##### EXTRACTED DATA
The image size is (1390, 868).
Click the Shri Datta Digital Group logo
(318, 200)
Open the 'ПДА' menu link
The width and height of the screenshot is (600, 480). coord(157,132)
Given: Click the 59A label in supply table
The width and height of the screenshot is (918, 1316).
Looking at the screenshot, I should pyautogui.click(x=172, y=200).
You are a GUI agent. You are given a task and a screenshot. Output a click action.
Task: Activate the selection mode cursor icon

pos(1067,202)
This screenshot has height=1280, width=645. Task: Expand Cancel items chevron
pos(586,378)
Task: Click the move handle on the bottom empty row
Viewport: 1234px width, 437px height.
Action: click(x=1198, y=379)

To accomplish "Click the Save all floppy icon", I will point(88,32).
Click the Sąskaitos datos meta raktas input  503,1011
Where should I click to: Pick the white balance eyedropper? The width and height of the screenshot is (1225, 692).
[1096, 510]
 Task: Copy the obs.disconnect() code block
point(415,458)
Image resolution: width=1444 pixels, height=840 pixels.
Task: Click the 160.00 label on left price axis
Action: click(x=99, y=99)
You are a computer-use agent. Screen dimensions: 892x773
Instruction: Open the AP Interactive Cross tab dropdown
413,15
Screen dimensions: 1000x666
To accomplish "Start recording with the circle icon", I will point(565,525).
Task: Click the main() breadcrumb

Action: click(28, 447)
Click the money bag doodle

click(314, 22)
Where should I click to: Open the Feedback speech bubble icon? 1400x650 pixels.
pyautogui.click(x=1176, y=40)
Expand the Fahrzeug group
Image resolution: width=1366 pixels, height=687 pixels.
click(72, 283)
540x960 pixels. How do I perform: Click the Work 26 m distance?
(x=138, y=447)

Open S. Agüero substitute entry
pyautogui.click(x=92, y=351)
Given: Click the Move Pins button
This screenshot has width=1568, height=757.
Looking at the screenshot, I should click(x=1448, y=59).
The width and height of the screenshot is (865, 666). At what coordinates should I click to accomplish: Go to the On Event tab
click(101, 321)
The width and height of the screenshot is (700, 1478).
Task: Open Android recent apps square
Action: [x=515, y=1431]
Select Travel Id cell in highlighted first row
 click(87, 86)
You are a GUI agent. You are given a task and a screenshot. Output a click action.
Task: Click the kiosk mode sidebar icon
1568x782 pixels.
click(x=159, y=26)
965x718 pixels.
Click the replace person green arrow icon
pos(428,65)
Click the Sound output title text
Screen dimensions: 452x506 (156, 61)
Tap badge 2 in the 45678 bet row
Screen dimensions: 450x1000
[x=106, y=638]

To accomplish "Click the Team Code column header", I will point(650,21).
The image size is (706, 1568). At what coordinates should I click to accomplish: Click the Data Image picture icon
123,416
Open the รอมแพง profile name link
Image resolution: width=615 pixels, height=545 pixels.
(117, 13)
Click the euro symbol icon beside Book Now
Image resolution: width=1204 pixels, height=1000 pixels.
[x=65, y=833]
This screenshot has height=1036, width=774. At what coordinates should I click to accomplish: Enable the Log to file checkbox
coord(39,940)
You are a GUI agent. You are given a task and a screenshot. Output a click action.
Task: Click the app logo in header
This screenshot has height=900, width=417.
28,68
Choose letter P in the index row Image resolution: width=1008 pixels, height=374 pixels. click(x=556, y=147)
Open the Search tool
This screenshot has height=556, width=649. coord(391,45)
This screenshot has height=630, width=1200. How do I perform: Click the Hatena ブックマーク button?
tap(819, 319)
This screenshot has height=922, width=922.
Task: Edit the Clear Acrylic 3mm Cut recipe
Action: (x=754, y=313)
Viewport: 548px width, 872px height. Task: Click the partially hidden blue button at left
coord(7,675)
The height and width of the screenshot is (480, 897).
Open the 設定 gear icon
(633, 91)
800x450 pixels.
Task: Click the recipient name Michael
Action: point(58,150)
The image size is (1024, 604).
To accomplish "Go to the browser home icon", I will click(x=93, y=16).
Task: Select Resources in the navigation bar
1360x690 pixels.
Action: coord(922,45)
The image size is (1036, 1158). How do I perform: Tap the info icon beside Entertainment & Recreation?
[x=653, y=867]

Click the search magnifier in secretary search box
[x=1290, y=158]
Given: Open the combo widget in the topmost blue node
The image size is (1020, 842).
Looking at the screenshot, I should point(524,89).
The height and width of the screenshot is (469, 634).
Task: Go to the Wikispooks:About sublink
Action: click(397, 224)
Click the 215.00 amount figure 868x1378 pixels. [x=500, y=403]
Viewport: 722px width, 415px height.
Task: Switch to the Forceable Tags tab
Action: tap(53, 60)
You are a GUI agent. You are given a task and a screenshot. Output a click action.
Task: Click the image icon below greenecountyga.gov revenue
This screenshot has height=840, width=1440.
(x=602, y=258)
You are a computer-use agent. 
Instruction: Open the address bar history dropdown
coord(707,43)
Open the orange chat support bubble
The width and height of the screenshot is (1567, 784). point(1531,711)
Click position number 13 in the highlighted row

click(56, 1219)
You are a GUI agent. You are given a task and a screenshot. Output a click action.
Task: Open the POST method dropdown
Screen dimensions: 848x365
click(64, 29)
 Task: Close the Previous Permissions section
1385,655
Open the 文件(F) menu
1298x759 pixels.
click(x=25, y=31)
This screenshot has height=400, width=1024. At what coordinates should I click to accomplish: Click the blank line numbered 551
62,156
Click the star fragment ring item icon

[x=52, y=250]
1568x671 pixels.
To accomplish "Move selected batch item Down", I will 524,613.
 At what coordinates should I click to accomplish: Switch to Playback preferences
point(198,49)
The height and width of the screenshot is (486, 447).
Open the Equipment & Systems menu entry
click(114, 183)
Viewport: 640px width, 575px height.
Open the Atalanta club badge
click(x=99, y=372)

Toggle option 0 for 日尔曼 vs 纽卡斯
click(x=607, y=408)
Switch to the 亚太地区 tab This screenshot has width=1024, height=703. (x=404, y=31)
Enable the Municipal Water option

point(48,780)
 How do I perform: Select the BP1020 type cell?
##########
YOUR INSTRUCTIONS: All of the records above are to be printed again exactly as they appear.

RESPONSE FOR THIS EXERCISE:
The image size is (1390, 868).
Click the Shri Datta Digital Group logo
(318, 200)
Open the 'ПДА' menu link
The width and height of the screenshot is (600, 480). coord(157,132)
Given: Click the 59A label in supply table
The width and height of the screenshot is (918, 1316).
Looking at the screenshot, I should pyautogui.click(x=172, y=200).
You are a GUI agent. You are given a task and a screenshot. Output a click action.
Task: Activate the selection mode cursor icon

pos(1067,202)
This screenshot has height=1280, width=645. Task: Expand Cancel items chevron
pos(586,378)
Task: Click the move handle on the bottom empty row
Viewport: 1234px width, 437px height.
Action: click(x=1198, y=379)

To accomplish "Click the Save all floppy icon", I will point(88,32).
Click the Sąskaitos datos meta raktas input  503,1011
Where should I click to: Pick the white balance eyedropper? The width and height of the screenshot is (1225, 692).
[1096, 510]
 Task: Copy the obs.disconnect() code block
point(415,458)
Image resolution: width=1444 pixels, height=840 pixels.
Task: Click the 160.00 label on left price axis
Action: click(x=99, y=99)
You are a computer-use agent. Screen dimensions: 892x773
Instruction: Open the AP Interactive Cross tab dropdown
413,15
Screen dimensions: 1000x666
To accomplish "Start recording with the circle icon", I will point(565,525).
Task: Click the main() breadcrumb

Action: click(28, 447)
Click the money bag doodle

click(314, 22)
Where should I click to: Open the Feedback speech bubble icon? 1400x650 pixels.
pyautogui.click(x=1176, y=40)
Expand the Fahrzeug group
Image resolution: width=1366 pixels, height=687 pixels.
click(72, 283)
540x960 pixels. How do I perform: Click the Work 26 m distance?
(x=138, y=447)

Open S. Agüero substitute entry
pyautogui.click(x=92, y=351)
Given: Click the Move Pins button
This screenshot has width=1568, height=757.
Looking at the screenshot, I should click(x=1448, y=59).
The width and height of the screenshot is (865, 666). At what coordinates should I click to accomplish: Go to the On Event tab
click(101, 321)
The width and height of the screenshot is (700, 1478).
Task: Open Android recent apps square
Action: [x=515, y=1431]
Select Travel Id cell in highlighted first row
 click(87, 86)
You are a GUI agent. You are given a task and a screenshot. Output a click action.
Task: Click the kiosk mode sidebar icon
1568x782 pixels.
click(x=159, y=26)
965x718 pixels.
Click the replace person green arrow icon
pos(428,65)
Click the Sound output title text
Screen dimensions: 452x506 (156, 61)
Tap badge 2 in the 45678 bet row
Screen dimensions: 450x1000
[x=106, y=638]

To accomplish "Click the Team Code column header", I will point(650,21).
The image size is (706, 1568). At what coordinates should I click to accomplish: Click the Data Image picture icon
123,416
Open the รอมแพง profile name link
Image resolution: width=615 pixels, height=545 pixels.
(117, 13)
Click the euro symbol icon beside Book Now
Image resolution: width=1204 pixels, height=1000 pixels.
[x=65, y=833]
This screenshot has height=1036, width=774. At what coordinates should I click to accomplish: Enable the Log to file checkbox
coord(39,940)
You are a GUI agent. You are given a task and a screenshot. Output a click action.
Task: Click the app logo in header
This screenshot has height=900, width=417.
28,68
Choose letter P in the index row Image resolution: width=1008 pixels, height=374 pixels. click(x=556, y=147)
Open the Search tool
This screenshot has height=556, width=649. coord(391,45)
This screenshot has height=630, width=1200. How do I perform: Click the Hatena ブックマーク button?
tap(819, 319)
This screenshot has height=922, width=922.
Task: Edit the Clear Acrylic 3mm Cut recipe
Action: (x=754, y=313)
Viewport: 548px width, 872px height. Task: Click the partially hidden blue button at left
coord(7,675)
The height and width of the screenshot is (480, 897).
Open the 設定 gear icon
(633, 91)
800x450 pixels.
Task: Click the recipient name Michael
Action: point(58,150)
The image size is (1024, 604).
To accomplish "Go to the browser home icon", I will click(x=93, y=16).
Task: Select Resources in the navigation bar
1360x690 pixels.
Action: coord(922,45)
The image size is (1036, 1158). How do I perform: Tap the info icon beside Entertainment & Recreation?
[x=653, y=867]

Click the search magnifier in secretary search box
[x=1290, y=158]
Given: Open the combo widget in the topmost blue node
The image size is (1020, 842).
Looking at the screenshot, I should point(524,89).
The height and width of the screenshot is (469, 634).
Task: Go to the Wikispooks:About sublink
Action: click(397, 224)
Click the 215.00 amount figure 868x1378 pixels. [x=500, y=403]
Viewport: 722px width, 415px height.
Task: Switch to the Forceable Tags tab
Action: tap(53, 60)
You are a GUI agent. You are given a task and a screenshot. Output a click action.
Task: Click the image icon below greenecountyga.gov revenue
This screenshot has height=840, width=1440.
(x=602, y=258)
You are a computer-use agent. 
Instruction: Open the address bar history dropdown
coord(707,43)
Open the orange chat support bubble
The width and height of the screenshot is (1567, 784). point(1531,711)
Click position number 13 in the highlighted row

click(56, 1219)
You are a GUI agent. You are given a task and a screenshot. Output a click action.
Task: Open the POST method dropdown
Screen dimensions: 848x365
click(64, 29)
 Task: Close the Previous Permissions section
1385,655
Open the 文件(F) menu
1298x759 pixels.
click(x=25, y=31)
This screenshot has height=400, width=1024. At what coordinates should I click to accomplish: Click the blank line numbered 551
62,156
Click the star fragment ring item icon

[x=52, y=250]
1568x671 pixels.
To accomplish "Move selected batch item Down", I will 524,613.
 At what coordinates should I click to accomplish: Switch to Playback preferences
point(198,49)
The height and width of the screenshot is (486, 447).
Open the Equipment & Systems menu entry
click(114, 183)
Viewport: 640px width, 575px height.
Open the Atalanta club badge
click(x=99, y=372)

Toggle option 0 for 日尔曼 vs 纽卡斯
click(x=607, y=408)
Switch to the 亚太地区 tab This screenshot has width=1024, height=703. (x=404, y=31)
Enable the Municipal Water option

point(48,780)
 How do I perform: Select the BP1020 type cell?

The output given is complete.